Task to carry out —
Answer these from the piece below on NAEP and state testing:
(a) When were the postponed NAEP tests originally scheduled?
(b) Which year's data is the last NAEP set for fourth and eighth graders, and what did it show about reading?
(c) What is Minnesota guidance directing the state's public schools to do?

With NAEP testing postponed, state testing is even more important

With the National Assessment of Educational Progress (NAEP) tests in fourth- and eighth-grade reading and math postponed for at least a year (originally scheduled for spring 2021), we will not have important national test data on student learning loss from COVID-19 and school closures. The last NAEP data set for fourth and eighth graders is from spring 2019, which showed reading scores in decline, and the next set of results aren’t expected until at least fall 2022.

This is all the more reason we should not postpone state testing. Currently, Minnesota guidance is directing the state’s public schools to prepare and plan to administer all required statewide assessments for the school year. This is a good thing, even if it might be challenging. Administering assessments will provide information on the academic impact the coronavirus has had, help drive instruction, and show which students are in need of more learning. State tests also help the public know how schools are doing and can apply a healthy pressure on schools struggling to meet the minimum academic expectations.

Excerpted records —
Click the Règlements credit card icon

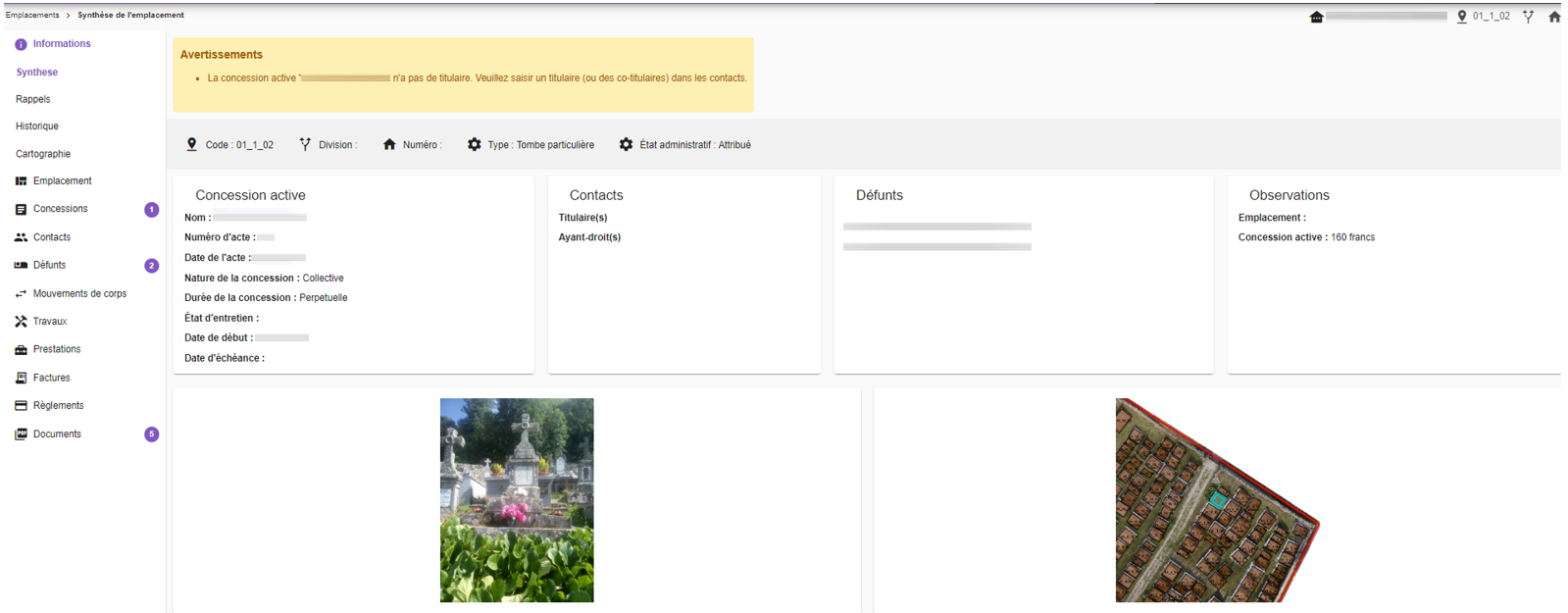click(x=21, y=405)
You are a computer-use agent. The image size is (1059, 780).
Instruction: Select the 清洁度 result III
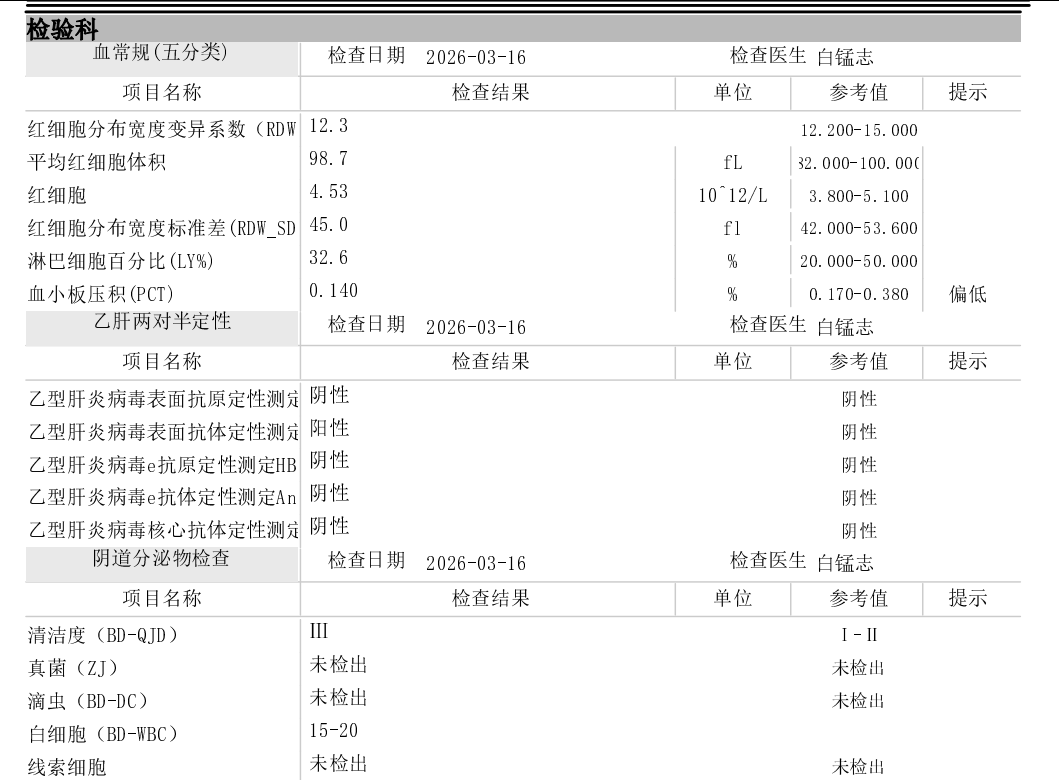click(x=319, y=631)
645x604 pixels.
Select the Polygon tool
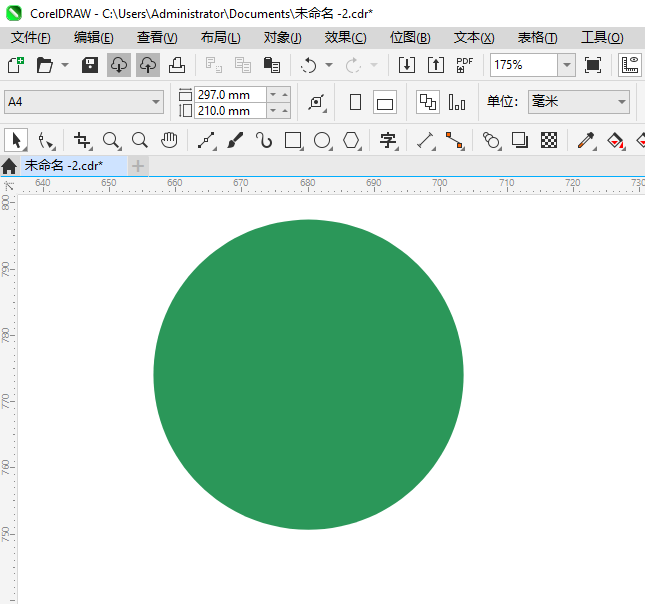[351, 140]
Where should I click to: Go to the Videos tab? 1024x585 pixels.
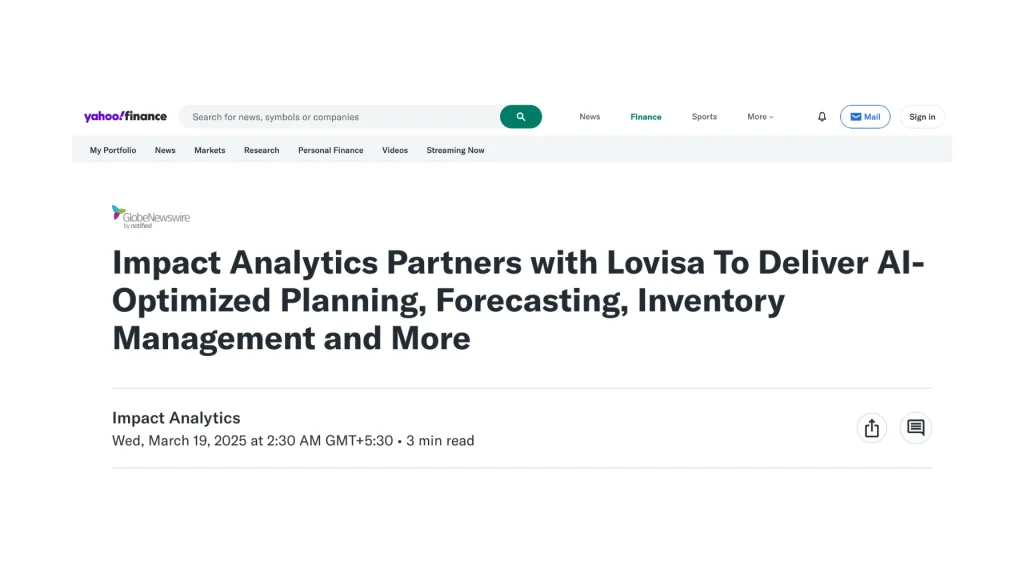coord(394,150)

Solution to the problem —
(a) Spring 2021.
(b) Spring 2019. It showed reading scores in decline.
(c) To prepare and plan to administer all required statewide assessments for the school year.